Source records:
= Beginning of Section =
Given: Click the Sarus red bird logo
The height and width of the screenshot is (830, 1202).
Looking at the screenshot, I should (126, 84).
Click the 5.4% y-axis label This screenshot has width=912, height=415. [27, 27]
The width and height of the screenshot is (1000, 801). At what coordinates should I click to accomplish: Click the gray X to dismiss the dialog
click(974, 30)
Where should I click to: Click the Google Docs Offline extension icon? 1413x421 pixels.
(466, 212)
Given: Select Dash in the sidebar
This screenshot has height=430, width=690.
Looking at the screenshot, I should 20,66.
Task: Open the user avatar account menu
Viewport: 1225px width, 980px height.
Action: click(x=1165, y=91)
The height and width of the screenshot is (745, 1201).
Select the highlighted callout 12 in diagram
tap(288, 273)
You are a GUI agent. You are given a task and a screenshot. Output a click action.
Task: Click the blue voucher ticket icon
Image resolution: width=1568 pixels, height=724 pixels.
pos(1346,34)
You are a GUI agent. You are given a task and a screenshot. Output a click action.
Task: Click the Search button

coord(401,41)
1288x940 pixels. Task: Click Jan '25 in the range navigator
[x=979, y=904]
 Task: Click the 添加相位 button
= End of Section =
Task goal: From the line containing "Viewport: 1225px width, 980px height." to the last line of the data above, copy each line exactly and add nothing.

Exercise output:
Viewport: 1225px width, 980px height.
Action: click(x=1165, y=91)
The height and width of the screenshot is (745, 1201).
Select the highlighted callout 12 in diagram
tap(288, 273)
You are a GUI agent. You are given a task and a screenshot. Output a click action.
Task: Click the blue voucher ticket icon
Image resolution: width=1568 pixels, height=724 pixels.
pos(1346,34)
You are a GUI agent. You are given a task and a screenshot. Output a click action.
Task: Click the Search button

coord(401,41)
1288x940 pixels. Task: Click Jan '25 in the range navigator
[x=979, y=904]
 Task: Click the 添加相位 button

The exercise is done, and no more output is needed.